In the men’s event, victories by Canada and Great Britain on Tuesday ensured that both teams control their own playoff destinies and victories in the final round-robin draw would assure them of playoff spots at 6-3. Switzerland lost their last round-robin game to the United States and must now wait to see if their record of 5-4 will send them directly into the playoffs or if tiebreakers will be necessary. As for the United States, they are tied with Japan at 4-4 and both teams need to win the final draw or they are eliminated. The Americans have improved their level of play at the right time and will enter their game versus Great Britain coming off victories against Canada and Switzerland. The four countries that are out of the playoff picture at this point are Korea, Norway, Italy and Denmark with both the Koreans and Danes in a position to play spoiler as they face Japan and Canada respectively in the final draw. As it stands, at least one four-loss team will advance to the playoffs in the men’s event, it is simply a question of which team that will be.

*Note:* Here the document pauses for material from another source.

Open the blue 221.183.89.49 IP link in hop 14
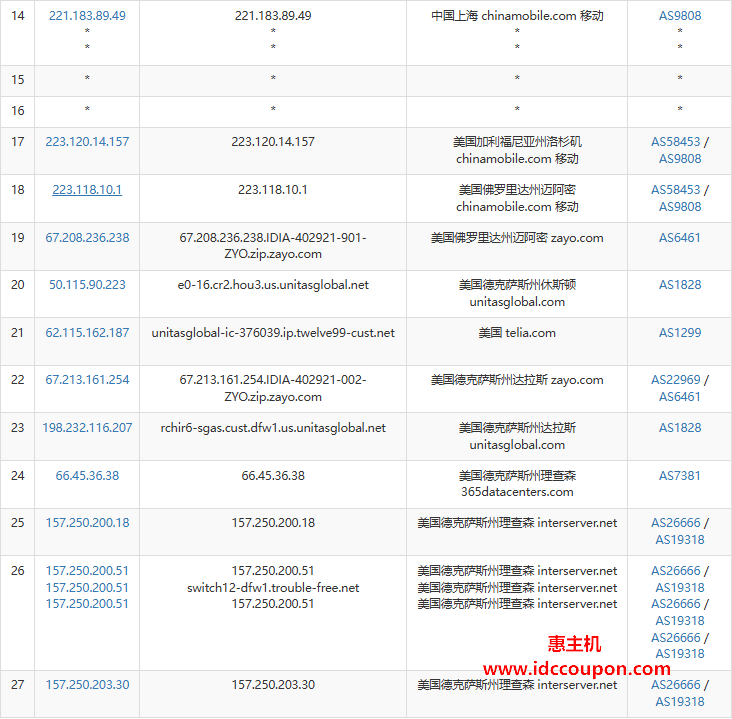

The playoff picture in the women’s event is just as murky. As mentioned, the Korean women has secured a playoff spot with their record of 6-1 as they can finish no worse than 6-3. The Swedes are 5-2 and simply need to split their final two games against China and the United States to advance. Both Japan and Great Britain have one game remaining, and the math is simple; if they win their respective games, they will advance to the playoffs. The Japanese will face a Swiss team that has had a disappointing week but remains one of the top-five teams in the world. Great Britain’s final round-robin game is much more fascinating as they will play their long-time friends and rivals, Team Homan of Canada. Prior to the start of the competition, most observers would have thought that the Canada vs Great Britain game would have playoff implications, perhaps to see who would get the top seed in the playoffs. However, a victory by Great Britain would eliminate Canada from playoff contention after a difficult week for the reigning world champions including a 7-5 loss to China on Tuesday which dropped them to 3-4 with two games remaining. The Canadians must win their final two games against Great Britain and the OAR or else they will fail to qualify for the medal round. The United States and China must win their final games, both against Sweden, to avoid elimination. In such a scenario, the Swedes would also drop to 5-4 and could easily find themselves pushed out of the playoffs after dominating the early part of the week.
For our Canadian audience, the best scenario for Team Homan is for them to win their two games and hope that Sweden defeats both China and the United States. If that happens Canada would, at the very least, qualify for a tie-breaker.